### Trecho da página

No evangelho de Lucas deste domingo, Jesus fala de muitas coisas. Fala de administradores honestos e prudentes e outros… aproveitadores. Lembra empregados atentos e zelosos como também de funcionários dorminhocos e preguiçosos. Neste caso o ladrão arromba facilmente a casa. Têm portas que se abrem imediatamente e outras não. Tem uma mesa o nde os empregados sentarão e o dono os servirá. O trecho inicia com o conselho de juntar tesouros no céu e encerra com a cobrança de mais frutos por parte de quem muito recebeu. Uma página evangélica cheia de atividades e alertas. Com certeza, um convite a agir com presteza e atenção obedecendo de maneira inteligente e generosa à vontade do senhor da casa.

######

Responda às perguntas a seguir com base no trecho da página.
(a) Com que conselho começa a passagem do evangelho descrita?
(b) Quem servirá os empregados que se sentarem à mesa?
(c) Como o trecho da página caracteriza essa página evangélica?

### Dados armazenados

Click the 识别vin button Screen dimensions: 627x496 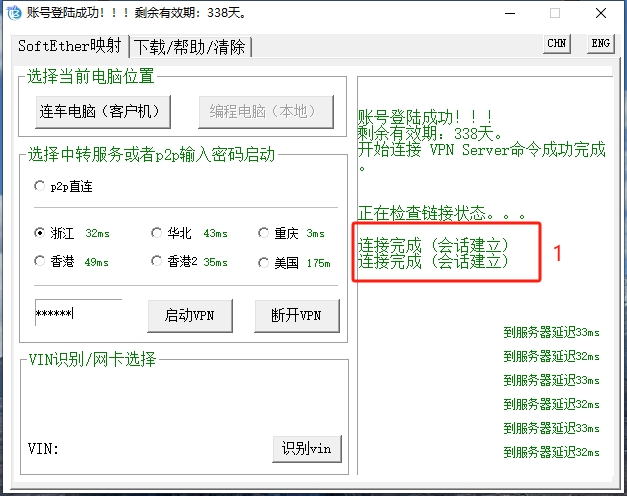pos(306,448)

######

Resolução:
(a) Com o conselho de juntar tesouros no céu.
(b) O dono.
(c) Como uma página cheia de atividades e alertas.